▶ _Extracted information_:
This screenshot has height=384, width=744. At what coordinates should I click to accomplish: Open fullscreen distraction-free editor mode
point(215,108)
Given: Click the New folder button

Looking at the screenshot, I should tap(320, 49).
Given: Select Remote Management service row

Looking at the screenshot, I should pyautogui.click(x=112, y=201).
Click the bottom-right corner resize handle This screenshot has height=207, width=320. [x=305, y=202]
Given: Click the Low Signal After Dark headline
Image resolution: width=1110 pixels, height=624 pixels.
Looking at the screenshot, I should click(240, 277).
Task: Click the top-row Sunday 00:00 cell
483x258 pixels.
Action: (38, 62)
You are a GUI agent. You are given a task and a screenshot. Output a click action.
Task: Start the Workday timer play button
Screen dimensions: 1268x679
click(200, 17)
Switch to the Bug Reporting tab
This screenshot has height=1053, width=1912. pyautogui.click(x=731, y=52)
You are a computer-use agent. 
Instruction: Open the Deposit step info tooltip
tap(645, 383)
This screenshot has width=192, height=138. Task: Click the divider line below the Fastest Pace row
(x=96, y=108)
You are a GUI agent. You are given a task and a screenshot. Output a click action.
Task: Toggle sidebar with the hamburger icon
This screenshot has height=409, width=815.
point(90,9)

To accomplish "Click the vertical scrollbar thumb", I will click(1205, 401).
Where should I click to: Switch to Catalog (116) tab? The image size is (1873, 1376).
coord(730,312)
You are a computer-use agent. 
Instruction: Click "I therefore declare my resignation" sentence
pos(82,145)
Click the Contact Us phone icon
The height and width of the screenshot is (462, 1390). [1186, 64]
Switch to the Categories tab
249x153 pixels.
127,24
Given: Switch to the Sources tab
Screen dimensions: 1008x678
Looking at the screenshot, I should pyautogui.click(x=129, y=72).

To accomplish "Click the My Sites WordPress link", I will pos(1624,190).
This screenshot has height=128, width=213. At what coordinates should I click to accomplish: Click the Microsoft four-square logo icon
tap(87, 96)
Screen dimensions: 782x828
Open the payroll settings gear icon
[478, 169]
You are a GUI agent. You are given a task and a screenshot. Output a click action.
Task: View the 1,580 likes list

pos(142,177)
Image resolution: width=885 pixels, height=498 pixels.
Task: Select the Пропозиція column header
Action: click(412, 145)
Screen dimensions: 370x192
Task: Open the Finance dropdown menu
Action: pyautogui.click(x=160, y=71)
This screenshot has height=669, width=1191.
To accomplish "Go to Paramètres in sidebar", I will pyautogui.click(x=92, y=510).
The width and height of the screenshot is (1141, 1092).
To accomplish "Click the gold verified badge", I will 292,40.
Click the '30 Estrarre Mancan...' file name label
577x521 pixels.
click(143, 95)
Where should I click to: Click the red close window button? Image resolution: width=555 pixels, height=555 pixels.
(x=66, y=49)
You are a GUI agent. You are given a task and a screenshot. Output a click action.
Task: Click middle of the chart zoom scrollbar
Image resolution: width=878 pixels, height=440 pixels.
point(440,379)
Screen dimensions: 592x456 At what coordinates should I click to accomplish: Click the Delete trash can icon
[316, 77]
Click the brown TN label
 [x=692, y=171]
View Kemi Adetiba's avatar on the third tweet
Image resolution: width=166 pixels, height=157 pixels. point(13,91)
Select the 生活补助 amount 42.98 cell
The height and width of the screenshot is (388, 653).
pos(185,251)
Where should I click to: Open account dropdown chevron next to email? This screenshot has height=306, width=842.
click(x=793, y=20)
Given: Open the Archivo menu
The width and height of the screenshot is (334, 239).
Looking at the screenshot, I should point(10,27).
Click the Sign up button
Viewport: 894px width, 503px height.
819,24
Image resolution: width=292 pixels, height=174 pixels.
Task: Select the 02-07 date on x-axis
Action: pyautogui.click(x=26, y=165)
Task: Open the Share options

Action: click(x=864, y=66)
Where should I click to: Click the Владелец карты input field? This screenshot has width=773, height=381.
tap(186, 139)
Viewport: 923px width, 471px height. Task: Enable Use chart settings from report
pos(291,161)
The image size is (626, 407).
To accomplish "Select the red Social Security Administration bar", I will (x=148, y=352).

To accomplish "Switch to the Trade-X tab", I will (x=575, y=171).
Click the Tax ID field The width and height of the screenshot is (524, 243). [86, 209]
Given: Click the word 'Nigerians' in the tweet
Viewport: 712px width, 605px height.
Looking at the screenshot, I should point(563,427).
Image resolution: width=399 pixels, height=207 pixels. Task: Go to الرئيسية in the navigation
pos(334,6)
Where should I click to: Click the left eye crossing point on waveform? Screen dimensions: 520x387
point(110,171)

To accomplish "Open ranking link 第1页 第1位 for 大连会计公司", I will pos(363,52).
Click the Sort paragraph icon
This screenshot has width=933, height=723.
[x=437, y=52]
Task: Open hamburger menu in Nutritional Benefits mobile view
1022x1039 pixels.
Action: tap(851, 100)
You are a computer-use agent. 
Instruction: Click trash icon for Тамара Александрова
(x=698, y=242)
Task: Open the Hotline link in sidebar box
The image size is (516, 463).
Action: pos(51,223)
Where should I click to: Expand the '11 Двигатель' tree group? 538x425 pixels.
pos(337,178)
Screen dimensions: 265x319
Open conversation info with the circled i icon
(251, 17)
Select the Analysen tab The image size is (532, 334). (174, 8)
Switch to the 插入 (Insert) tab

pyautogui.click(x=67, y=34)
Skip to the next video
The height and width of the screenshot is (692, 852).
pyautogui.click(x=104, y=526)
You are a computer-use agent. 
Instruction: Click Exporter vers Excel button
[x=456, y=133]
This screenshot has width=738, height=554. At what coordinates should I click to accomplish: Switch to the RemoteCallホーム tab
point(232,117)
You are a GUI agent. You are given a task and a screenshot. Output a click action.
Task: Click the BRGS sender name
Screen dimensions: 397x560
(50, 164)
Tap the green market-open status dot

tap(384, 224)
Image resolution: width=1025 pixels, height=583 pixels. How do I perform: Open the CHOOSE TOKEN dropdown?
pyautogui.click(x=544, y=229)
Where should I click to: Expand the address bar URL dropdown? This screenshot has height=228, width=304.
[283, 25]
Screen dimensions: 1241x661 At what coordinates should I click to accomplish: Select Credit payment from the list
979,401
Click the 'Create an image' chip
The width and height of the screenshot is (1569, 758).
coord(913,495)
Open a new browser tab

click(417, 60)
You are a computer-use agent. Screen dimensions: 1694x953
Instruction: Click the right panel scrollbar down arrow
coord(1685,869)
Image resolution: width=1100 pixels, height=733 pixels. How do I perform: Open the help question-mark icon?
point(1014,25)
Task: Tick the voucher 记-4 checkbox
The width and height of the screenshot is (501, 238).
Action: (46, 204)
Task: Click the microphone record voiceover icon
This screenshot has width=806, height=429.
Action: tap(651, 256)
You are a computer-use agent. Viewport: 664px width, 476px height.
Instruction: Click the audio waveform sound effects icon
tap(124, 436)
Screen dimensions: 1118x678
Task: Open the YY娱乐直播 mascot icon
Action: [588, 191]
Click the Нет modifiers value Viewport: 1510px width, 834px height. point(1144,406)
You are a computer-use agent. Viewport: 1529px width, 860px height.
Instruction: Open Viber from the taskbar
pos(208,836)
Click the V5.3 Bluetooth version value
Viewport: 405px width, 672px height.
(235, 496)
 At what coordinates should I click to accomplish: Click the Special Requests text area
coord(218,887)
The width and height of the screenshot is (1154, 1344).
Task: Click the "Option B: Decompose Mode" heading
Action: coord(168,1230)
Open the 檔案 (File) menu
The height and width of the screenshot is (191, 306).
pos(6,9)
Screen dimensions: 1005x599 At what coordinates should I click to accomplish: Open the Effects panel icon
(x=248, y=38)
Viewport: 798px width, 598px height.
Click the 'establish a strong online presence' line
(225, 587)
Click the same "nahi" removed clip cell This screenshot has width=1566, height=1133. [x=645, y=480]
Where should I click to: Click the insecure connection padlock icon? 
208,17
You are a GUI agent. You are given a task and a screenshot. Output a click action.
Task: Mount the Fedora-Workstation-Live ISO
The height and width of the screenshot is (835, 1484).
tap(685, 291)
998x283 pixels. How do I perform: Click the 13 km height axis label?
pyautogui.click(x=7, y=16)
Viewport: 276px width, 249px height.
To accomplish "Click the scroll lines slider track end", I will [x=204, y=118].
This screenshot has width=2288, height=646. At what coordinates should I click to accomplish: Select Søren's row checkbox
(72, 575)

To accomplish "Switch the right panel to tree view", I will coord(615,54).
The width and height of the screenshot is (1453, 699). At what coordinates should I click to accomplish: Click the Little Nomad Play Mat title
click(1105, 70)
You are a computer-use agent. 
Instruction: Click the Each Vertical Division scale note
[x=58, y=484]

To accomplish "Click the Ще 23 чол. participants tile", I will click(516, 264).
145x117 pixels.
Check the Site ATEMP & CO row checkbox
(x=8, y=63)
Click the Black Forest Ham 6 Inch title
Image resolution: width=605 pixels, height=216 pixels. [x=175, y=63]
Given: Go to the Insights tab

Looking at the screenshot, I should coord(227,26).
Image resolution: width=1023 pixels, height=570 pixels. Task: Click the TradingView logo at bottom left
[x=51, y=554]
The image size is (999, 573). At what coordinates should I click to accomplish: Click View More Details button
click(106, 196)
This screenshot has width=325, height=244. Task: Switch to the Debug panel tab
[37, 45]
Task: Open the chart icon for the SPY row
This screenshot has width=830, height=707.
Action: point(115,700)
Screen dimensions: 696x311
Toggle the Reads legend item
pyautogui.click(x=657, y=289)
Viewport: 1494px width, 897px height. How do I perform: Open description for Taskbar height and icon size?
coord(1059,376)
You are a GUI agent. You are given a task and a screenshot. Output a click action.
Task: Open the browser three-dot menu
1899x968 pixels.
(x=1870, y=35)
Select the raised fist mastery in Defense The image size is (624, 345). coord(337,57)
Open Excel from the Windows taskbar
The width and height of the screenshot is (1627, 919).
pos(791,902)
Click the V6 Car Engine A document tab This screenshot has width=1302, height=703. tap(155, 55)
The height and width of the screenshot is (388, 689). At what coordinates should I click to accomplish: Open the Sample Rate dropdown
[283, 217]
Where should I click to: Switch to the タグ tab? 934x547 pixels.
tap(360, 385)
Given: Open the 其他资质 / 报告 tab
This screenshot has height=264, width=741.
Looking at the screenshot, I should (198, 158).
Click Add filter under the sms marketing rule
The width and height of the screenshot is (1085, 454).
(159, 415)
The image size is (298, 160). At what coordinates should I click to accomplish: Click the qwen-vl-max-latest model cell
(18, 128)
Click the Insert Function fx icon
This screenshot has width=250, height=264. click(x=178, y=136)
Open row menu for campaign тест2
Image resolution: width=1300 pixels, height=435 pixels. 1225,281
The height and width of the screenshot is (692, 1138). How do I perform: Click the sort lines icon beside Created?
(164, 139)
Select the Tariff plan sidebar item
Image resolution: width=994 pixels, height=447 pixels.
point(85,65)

▶ _Instructions for the task_: Collect every line of the rows above that holds the string "from", matching case exactly, and copy each one.

▶ _Solution to the problem_:
Viewport: 923px width, 471px height. Task: Enable Use chart settings from report
Screen dimensions: 1241x661 At what coordinates should I click to accomplish: Select Credit payment from the list
Instruction: Open Viber from the taskbar
Open Excel from the Windows taskbar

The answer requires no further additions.